Innovative ER+ clinical trials
“Understanding different types HER2 activation is absolutely critical for breast cancer treatment,” Kavuri said. Some breast cancers are fueled by HER2, which can be targeted with antibodies called Herceptin with the goal of improving patient outcomes.
By studying the results of genome sequencing analysis, researchers identified a new subset of breast cancers that do not make an abundance of the HER2 protein, but rather its genes were recoded as a result of mutations.
“Our own laboratory studies indicated that HER2 mutation renders cancer cells sensitive to neratinib, an HER inhibitor therapy. In our recently reported phase II trial of neratinib in patients with HER2 mutated, non-amplified metastatic breast cancer, we saw that about 30 percent of patients had a positive therapeutic benefit from the single agent,” Kavuri said.
With the Breakthrough Level 3 grant, a multi-institutional collaborative project, Kavuri and colleagues will be using ER+ and HER2 mutant patient derived xenografts to design combinatorial strategies using proteogenomic approaches.
Moreover, the research team will conduct a Phase II clinical trial of neratinib in combination with fulvestrant in ER+, HER2 mutated metastatic breast cancer to assess the clinical activity of this combination.
“This project will revolutionize treatment regimens and improve patient outcomes in metastatic estrogen-receptor positive patients whose cancer contains a HER2 mutation by replacing standard chemotherapy with a more effective, less toxic drug combination,” said Kavuri, who is a co-principle investigator of the grant along with Dr. Matthew Ellis, director of the Lester and Sue Smith Breast Center and McNair Scholar at Baylor.
Collaborating sites for the clinical trial include Washington University in St. Louis and Dana-Farber Cancer Institute at Harvard Medical School.
The next frontier
Currently, 30,000 women a year in the United States alone die from ER+ breast cancer due to the development of endocrine therapy resistance in ER+ breast cancer cells.
Research funded through a DOD Breakthrough Level 1 grant, led by Dr. Svasti Haricharan as the initiating principal investigator, along with partnering principal investigator Kavuri, aims to uncover a novel relationship between DNA damage repair pathways and the activation of a growth receptor in ER+ breast cancer. Understanding this relationship will provide guidance in developing alternative therapies to targeting endocrine therapy resistant ER+ breast cancers.
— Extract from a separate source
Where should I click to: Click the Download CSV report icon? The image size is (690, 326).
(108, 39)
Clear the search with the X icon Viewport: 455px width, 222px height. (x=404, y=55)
“The results of this study will have clear clinical impact by providing biomarkers for screening cancer patients, which will facilitate treatment and help prevent cancer-related deaths,” said Haricharan, assistant professor in the Lester and Sue Smith Breast Center at Baylor. “Reviewers of our proposal feel that it is contributing to ‘the next frontier’ for cancer genomics and will utilize big data to influence patient lives.”
The collaboration between Kavuri and Haricharan combines their strengths in HER2 breast cancer and DNA repair, respectively.
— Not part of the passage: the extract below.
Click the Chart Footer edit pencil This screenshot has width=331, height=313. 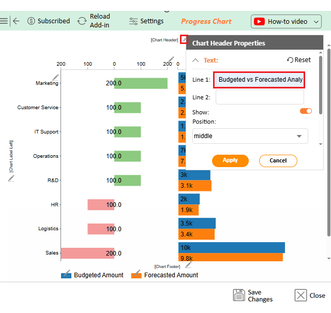188,265
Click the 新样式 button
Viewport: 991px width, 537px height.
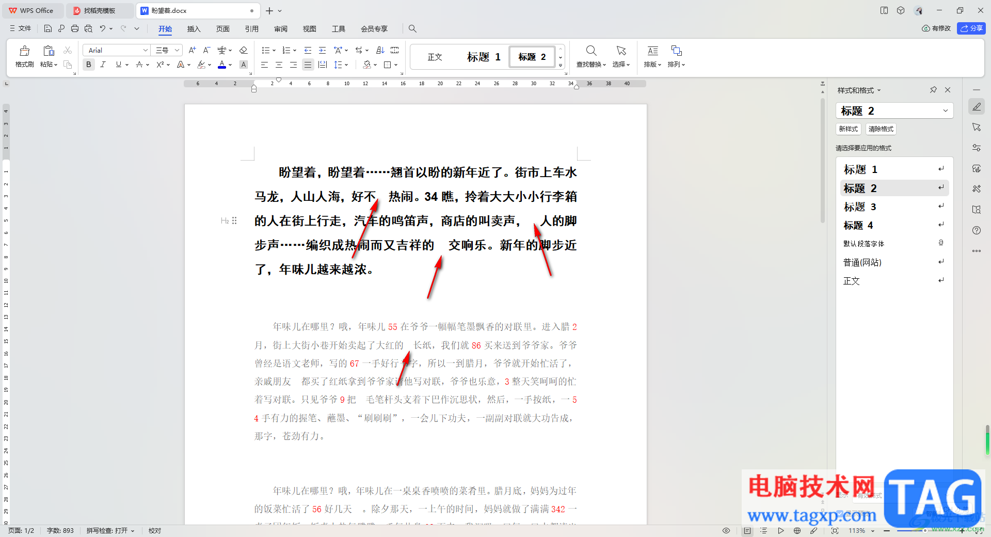[848, 129]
Haricharan explains that certain types of DNA repair defects can serve as sensors to detect sensitivities to ER+ inhibitors and treatment resistance. Because these mutations can be found in the primary tumor, physicians can alter the treatment decisions for certain patients based on their screen before they even begin.
“The mutations in the cell can actually cause changes in the larger tumor microenvironment. We hadn’t necessarily expected DNA repair and the tumor microenvironment to be linked since one is taking place inside the cell and the other outside, but we have found that they are. I think that is where we see the future of this research heading. Could this be the case in other cancers or tumors?” added Kavuri.
“The Dan L Duncan Comprehensive Cancer Center, and the breast cancer program in particular, has a very genomics-driven philosophy in pursuing research, and these grants will contribute significantly to advancing that philosophy,” said Ellis, who also is associate director of precision medicine in the Dan L Duncan Comprehensive Cancer Center at Baylor.